P(4 < X < 12) = P((4-8)/2) < (X-8)/2 < (12 -8)/2)
= P (-2 < Z < 2)

Question 59

What are some other useful distributions?

Answer 59

• Chi-square distribution
• T distribution
• F distribution

Question 60

What is the chi-square distribution?

Answer 60

X = ∑n i=1 Zi↑2

It is used to describe the distribution of a sum of squared random variables.

It is also used to test the goodness of of fit of a distribution of data, whether data series are independent, and for estimating confidences surrounding variance and sd for a random variable form a normal distribution.

Question 61

What is a T distribution?

Answer 61

A T-distribution is similar to the standard normal distribution, but with a more pointy tip and fatter tail.

T = Z/(√X/N)

Question 62

What is the F Distribution?

Answer 62

This is used for hypotheses testing in the context of multiple regression analysis.
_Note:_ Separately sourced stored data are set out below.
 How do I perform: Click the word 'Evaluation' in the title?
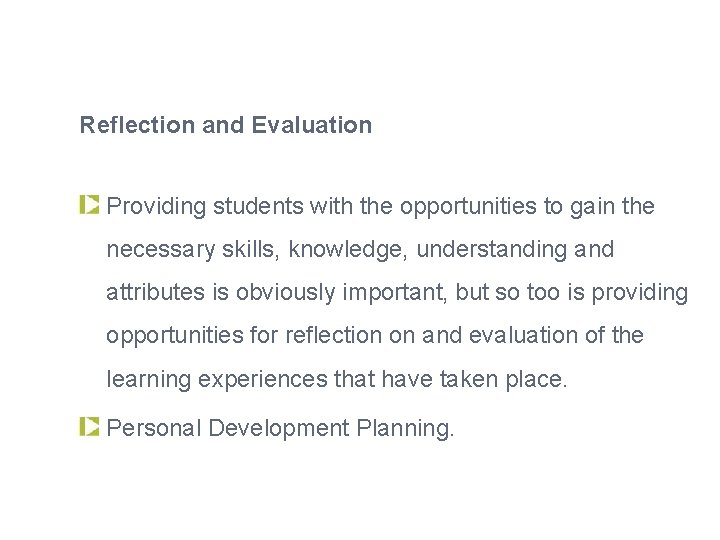tap(312, 126)
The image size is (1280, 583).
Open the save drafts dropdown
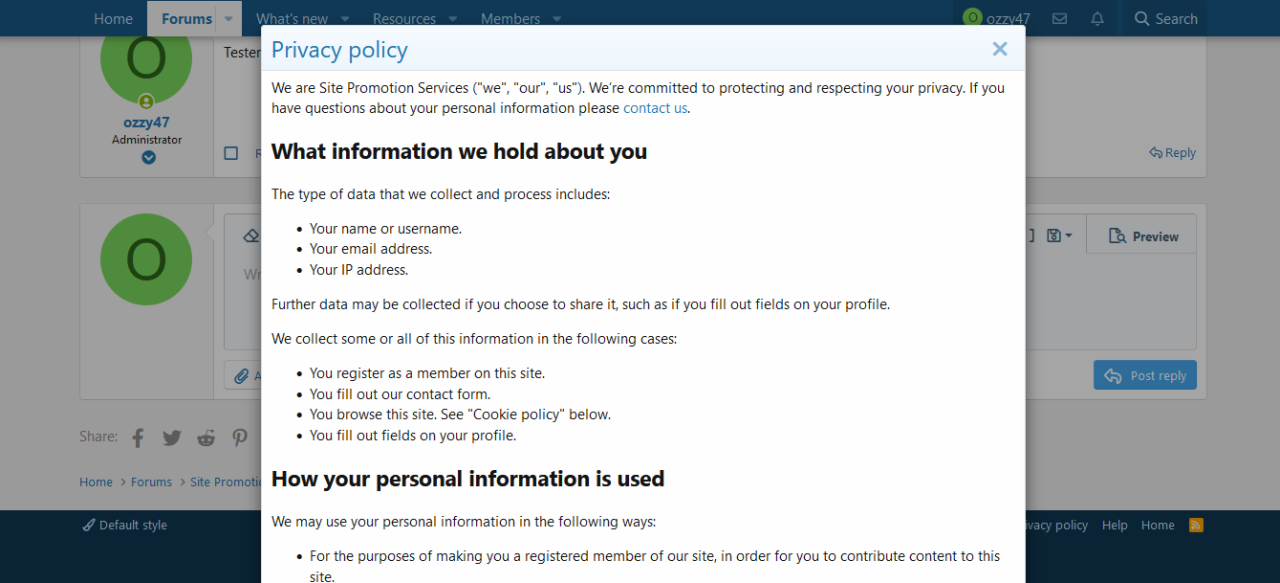[x=1059, y=236]
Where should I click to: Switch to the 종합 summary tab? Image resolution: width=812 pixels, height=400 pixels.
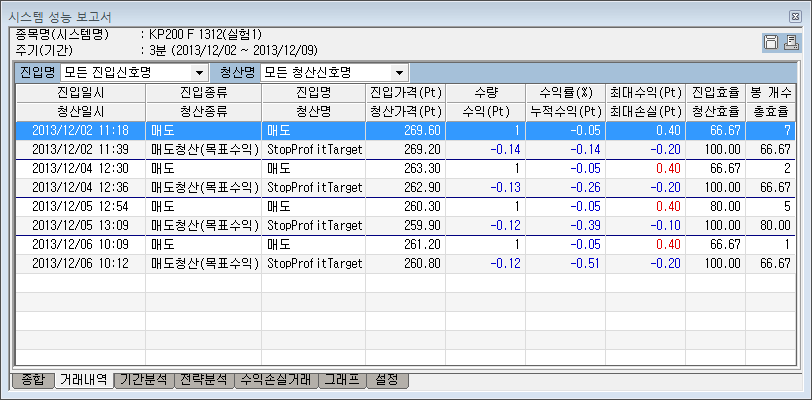[31, 380]
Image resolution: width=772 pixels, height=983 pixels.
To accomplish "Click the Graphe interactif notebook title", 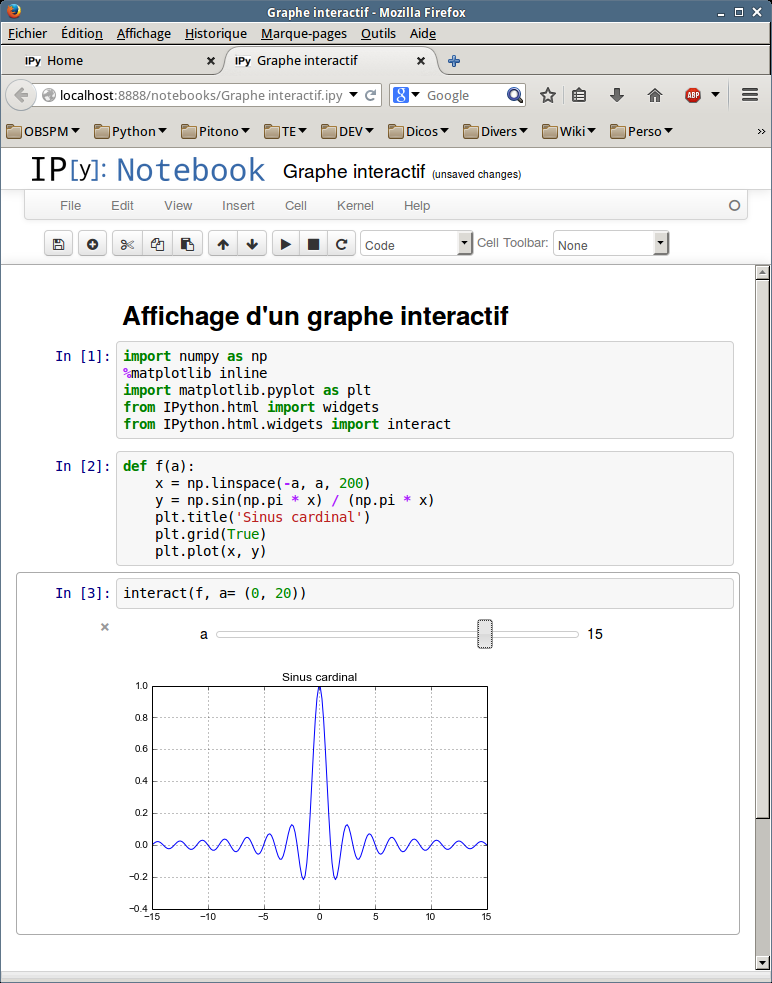I will tap(354, 172).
The graph has a peak that leans towards the f(x) axis.

F = (X1 / k1) / (X2 / k2)

Question 63

What are conditional distributions?

Answer 63

Pr(Y = y|X = x) === Probability of Y=y given X=x

Probability that 2 items are brought given that the customers are women: Pr(Y = 2|X = 2)

We fixed the value of X.

The condition PDF of one variable, given (a value of) the other variable is:
FY|X=x (y) = fxy(x, y)/fx(x)
FX|Y=y (x) = fxy(x, y)/fy(y)

Question 64

How do you compute joint and marginal distributions in a table?

Answer 64

You add up each row/column and get the totals. Those totals are Fy and Fx.

Example

Fxy X Fy
Y 0 1 2
0 0.05 0.1 0.03 | 0.18
1 0.21 0.11 0.19 | 0.51
2 0.08 0.15 0.08 | 0.31
___________________________
Fx 0.34 0.36 0.30 | 1.00

Question 65

How do you compute conditional distributions in a table?

Answer 65

You get the conditional distribution of Y given X.

JOINT and MARGINAL Distributions

Fxy X Fy
Y 0 1 2
0 0.05 0.1 0.03 | 0.18
1 0.21 0.11 0.19 | 0.51
2 0.08 0.15 0.08 | 0.31
___________________________
Fx 0.34 0.36 0.30 | 1.00

CONDITIONAL Distribution of Y given X:

FY|X X
Y 0 1 2
0 .05/.34=.147 .1/.36=.278 .03/.30=0.10
1 .21/.34=.618 .305 .633
2 .08/.34=.235 .417 .267
____________________________________________
Total 1 1 1

Question 66

What is the conditional expectation?

Answer 66

The mean of the conditional distribution of Y given that another variable X takes on a value x is the conditional expectation (or conditional mean) of Y given X = x and is denoted by:
E(Y|X = x)

Question 67

What is the conditional expectation function (CEF)?

Answer 67

E(Y|X = x) generally changes as we change x. That is, as we allow X to vary, we get a function of X, known as their conditional expectation function (CEF), denoted as E(Y|X).